## [TEXT SECTION]

Archive for the 'java' Category

DWR Rules!

I've been using DWR quite a bit on a new Java application, and WOW, it's awesome.  It's not really that different from any other JS remoting toolkit, but it is really slick.  In a nutshell, you declare "remotable" objects (mine happen to be Spring-configured services) along with what methods are remotable, and any complex data types (e.g. beans) that need to be marshalled in an out of the method invocations.  Then you just add a JS file to your page and start calling methods on your remotable objects just as if they were local.  Really slick.

I think what really sells it is the zero-config client usage.  No defining a gateway, no extra methods, just "normal" client-side code.  The only exception is the use of a callback instead of a return variable from methods (so they can run asynchronously), but still very elegant.

I'm a big fan of AJAXing HTML applications on an as-needed basis.  It lets you keep your application in HTML (which is fast to code and easy to maintain), but lets you give certain areas a richer UI, without having to go all one way or the other.  But let me tell you, over the past few weeks I've shifted my thinking and have started building basically static HTML pages and doing everything dynamic with remoting.  Very much the Flex paradigm, but realized in HTML, which is awesome because you can still go with HTML for part of the app.

I know I've not really said much (and managed to spent three paragraphs doing it), but of all the new stuff I've been using on this project, DWR has had the most WOW impact, which is surprising to me since it's band of utility is pretty darn narrow compared to something like Spring or Hibernate.

HotSpot is Hot

I've been doing a lot of Java lately, and (at least at work) moving away from ColdFusion.  I've got mixed feelings about the transition, but that's a different post.  Today I was doing some VERY primitive profiling on the application, and was amazed.

[Stored items]
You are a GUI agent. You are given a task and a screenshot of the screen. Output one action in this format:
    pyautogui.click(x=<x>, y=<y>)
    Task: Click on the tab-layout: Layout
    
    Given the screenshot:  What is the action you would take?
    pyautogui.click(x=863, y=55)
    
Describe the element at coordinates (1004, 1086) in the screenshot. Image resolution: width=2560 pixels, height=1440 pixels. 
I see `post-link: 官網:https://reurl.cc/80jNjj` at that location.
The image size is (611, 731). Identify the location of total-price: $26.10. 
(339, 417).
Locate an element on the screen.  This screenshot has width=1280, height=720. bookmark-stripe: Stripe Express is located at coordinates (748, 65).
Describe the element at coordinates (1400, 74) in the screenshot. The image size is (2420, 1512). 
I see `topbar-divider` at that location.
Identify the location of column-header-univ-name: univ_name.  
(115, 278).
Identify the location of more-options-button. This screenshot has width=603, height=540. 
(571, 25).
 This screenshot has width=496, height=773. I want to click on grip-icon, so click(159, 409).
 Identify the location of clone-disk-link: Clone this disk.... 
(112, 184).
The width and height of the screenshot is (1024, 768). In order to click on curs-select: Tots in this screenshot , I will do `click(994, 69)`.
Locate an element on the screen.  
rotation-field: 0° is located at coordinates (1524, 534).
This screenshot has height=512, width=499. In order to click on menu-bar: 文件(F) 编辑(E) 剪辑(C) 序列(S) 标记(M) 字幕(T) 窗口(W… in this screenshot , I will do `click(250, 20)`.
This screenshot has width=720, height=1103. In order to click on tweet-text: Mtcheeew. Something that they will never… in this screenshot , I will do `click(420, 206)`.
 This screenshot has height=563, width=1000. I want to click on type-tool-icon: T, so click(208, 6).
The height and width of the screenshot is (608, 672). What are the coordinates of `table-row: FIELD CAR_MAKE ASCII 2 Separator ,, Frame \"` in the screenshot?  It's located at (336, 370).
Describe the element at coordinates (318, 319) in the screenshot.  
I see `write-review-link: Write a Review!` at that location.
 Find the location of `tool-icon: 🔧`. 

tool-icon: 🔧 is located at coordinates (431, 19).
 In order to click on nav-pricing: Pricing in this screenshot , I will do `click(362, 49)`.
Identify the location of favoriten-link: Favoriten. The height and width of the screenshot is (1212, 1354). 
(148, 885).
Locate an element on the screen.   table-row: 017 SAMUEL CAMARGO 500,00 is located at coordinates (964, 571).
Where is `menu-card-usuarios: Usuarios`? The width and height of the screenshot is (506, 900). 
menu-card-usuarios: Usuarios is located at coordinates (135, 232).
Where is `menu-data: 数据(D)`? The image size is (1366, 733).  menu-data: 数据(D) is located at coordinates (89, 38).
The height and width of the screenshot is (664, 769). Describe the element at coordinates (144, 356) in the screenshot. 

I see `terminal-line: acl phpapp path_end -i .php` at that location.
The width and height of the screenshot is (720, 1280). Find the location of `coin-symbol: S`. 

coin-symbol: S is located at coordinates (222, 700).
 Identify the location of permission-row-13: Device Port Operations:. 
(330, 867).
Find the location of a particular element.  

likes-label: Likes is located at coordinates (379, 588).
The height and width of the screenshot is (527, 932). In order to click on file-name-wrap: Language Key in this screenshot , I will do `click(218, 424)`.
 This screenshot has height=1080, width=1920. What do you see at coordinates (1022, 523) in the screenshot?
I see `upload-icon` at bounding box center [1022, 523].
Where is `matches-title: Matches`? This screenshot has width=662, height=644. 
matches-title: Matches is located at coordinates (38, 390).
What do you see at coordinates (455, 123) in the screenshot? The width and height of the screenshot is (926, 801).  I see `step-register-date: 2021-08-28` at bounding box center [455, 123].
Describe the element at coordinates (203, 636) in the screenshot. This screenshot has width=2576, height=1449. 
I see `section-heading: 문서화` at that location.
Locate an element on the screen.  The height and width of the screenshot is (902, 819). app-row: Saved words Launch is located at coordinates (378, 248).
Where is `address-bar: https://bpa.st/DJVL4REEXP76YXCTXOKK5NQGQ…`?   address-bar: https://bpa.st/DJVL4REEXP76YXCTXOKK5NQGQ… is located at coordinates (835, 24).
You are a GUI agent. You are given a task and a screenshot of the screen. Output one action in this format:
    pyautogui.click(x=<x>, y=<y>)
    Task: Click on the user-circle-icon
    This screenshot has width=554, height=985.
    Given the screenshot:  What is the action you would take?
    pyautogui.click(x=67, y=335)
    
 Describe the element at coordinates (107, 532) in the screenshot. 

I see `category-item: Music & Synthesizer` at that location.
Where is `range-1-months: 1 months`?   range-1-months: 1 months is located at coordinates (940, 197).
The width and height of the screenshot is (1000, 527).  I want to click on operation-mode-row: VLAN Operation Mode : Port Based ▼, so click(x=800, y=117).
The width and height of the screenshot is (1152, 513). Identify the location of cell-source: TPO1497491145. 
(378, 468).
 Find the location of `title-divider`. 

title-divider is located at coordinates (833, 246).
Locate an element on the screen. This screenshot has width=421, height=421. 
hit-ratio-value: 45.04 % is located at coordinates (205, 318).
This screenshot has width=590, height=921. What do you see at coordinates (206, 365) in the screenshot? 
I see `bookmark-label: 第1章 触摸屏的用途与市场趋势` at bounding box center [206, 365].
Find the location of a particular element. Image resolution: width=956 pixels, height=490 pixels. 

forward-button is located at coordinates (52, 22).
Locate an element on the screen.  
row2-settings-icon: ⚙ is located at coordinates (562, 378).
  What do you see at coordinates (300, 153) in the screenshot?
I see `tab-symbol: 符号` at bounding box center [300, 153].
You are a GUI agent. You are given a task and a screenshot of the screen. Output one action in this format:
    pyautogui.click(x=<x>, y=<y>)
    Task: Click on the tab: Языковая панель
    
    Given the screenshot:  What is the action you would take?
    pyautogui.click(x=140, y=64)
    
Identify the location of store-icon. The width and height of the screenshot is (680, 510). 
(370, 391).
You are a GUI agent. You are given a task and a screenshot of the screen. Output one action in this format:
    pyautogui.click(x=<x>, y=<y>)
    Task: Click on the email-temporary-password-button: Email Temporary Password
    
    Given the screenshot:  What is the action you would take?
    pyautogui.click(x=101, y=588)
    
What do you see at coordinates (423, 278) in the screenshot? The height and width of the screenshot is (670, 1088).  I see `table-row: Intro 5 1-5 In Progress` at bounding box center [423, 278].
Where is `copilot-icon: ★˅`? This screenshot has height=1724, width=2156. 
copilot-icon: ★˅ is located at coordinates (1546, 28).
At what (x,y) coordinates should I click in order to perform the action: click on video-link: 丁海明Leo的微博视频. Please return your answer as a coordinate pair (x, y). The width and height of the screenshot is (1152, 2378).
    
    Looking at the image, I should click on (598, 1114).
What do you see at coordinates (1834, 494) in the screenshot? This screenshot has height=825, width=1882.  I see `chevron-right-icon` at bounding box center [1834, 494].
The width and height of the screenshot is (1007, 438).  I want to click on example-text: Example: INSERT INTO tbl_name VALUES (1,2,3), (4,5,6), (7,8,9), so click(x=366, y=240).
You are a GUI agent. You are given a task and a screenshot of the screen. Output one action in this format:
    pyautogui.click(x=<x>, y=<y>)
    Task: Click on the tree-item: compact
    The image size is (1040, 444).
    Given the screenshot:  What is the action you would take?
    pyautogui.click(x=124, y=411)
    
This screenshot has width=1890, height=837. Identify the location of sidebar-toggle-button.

## [EXERCISE TASKS]
a – In the DWR post, what is the one exception to DWR's zero-config client usage?
b – According to the DWR post, why does the writer favor adding AJAX to HTML applications on an as-needed basis?

## [TASK SOLUTIONS]
a – Methods use a callback instead of a return variable, so they can run asynchronously.

b – The application stays in HTML, which is fast to code and easy to maintain. Certain areas can still get a richer UI without going all one way or the other.